Log In


Reset Password
  • MENU
    Op-Ed
    Tuesday, April 16, 2024

    Another black eye for Secret Service

    If I didn't know better, I'd swear the White House statement issued in response to Friday's frightening security breach was a hostage note.

    "The president has full confidence in the Secret Service," it read, "and is grateful to the men and women who day in and day out protect himself, his family and the White House." Of course, President Obama said that. He has to say that publicly. His life and the lives of his family members are in their hands. Privately, I hope Obama and Homeland Security Secretary Jeh Johnson are reading the Secret Service the riot act.

    As all the stories on the troubling incident have pointed out, fence-jumpers are darned near routine at 1600 Pennsylvania Ave. How they get over the fence with so much security around is beyond me. What wasn't routine was how Omar J. Gonzalez, according to prosecutors, not only scaled the fence but sprinted across the North Lawn and into the executive mansion before being stopped. Snipers reportedly didn't shoot at him because he didn't look armed. A knife was found on Gonzalez, and prosecutors said in court Monday that there were 800 rounds of ammunition in his car. More troubling is that the attack dogs, trained to take down an intruder, weren't released. Why?
--------------------------------------------------
(Exercise requirements)
a – According to the op-ed, how many rounds of ammunition did prosecutors say were found in Gonzalez's car?
b – Retype the part of the op-ed that opens with the words containing "As all the stories" and closes with "weren't released. Why?".

Stored items
--------------------------------------------------
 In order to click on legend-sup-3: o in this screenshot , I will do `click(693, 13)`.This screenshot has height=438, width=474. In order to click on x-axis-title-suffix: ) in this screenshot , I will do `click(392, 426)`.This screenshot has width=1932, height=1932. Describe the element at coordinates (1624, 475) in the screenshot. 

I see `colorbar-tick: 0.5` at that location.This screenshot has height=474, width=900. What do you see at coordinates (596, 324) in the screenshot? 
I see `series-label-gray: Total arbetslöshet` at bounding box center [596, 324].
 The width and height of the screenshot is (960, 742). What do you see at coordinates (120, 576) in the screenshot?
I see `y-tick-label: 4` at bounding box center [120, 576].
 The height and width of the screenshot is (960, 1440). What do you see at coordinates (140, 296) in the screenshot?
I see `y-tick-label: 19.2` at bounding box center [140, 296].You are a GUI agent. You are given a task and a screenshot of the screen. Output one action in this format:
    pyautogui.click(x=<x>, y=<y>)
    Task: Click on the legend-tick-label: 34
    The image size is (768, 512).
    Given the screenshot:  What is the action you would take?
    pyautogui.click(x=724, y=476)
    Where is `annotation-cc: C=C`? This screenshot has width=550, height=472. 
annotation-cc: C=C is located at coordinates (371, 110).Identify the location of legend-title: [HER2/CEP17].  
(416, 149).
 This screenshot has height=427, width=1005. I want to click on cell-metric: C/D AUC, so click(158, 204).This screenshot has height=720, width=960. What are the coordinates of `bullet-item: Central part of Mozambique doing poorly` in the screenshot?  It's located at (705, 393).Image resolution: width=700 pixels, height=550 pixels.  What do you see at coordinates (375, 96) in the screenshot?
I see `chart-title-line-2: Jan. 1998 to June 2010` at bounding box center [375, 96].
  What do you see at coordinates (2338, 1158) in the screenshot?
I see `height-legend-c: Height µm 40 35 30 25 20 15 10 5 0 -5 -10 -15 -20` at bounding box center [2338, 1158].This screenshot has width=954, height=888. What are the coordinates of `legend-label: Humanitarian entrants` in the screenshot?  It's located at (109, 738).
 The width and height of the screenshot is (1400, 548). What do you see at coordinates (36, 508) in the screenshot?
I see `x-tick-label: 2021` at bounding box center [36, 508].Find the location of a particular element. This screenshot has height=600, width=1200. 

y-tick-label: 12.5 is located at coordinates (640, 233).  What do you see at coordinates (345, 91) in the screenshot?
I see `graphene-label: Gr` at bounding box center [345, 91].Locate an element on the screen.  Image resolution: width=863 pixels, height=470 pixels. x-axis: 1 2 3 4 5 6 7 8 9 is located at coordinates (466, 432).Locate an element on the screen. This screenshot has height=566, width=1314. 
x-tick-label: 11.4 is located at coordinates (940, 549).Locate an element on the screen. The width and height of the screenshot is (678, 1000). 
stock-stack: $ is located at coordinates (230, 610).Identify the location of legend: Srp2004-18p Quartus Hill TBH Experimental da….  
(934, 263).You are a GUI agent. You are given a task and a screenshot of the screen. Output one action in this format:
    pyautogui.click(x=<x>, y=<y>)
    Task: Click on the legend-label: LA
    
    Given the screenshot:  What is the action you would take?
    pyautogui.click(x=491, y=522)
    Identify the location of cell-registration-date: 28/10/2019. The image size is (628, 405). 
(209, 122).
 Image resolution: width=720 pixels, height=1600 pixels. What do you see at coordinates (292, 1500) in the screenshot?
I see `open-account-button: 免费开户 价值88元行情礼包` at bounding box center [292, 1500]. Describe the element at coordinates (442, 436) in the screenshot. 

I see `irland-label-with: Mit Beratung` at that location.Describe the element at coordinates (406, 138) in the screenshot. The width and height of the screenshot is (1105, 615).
--------------------------------------------------
(Responses)
a – 800 rounds

b –
As all the stories on the troubling incident have pointed out, fence-jumpers are darned near routine at 1600 Pennsylvania Ave. How they get over the fence with so much security around is beyond me. What wasn't routine was how Omar J. Gonzalez, according to prosecutors, not only scaled the fence but sprinted across the North Lawn and into the executive mansion before being stopped. Snipers reportedly didn't shoot at him because he didn't look armed. A knife was found on Gonzalez, and prosecutors said in court Monday that there were 800 rounds of ammunition in his car. More troubling is that the attack dogs, trained to take down an intruder, weren't released. Why?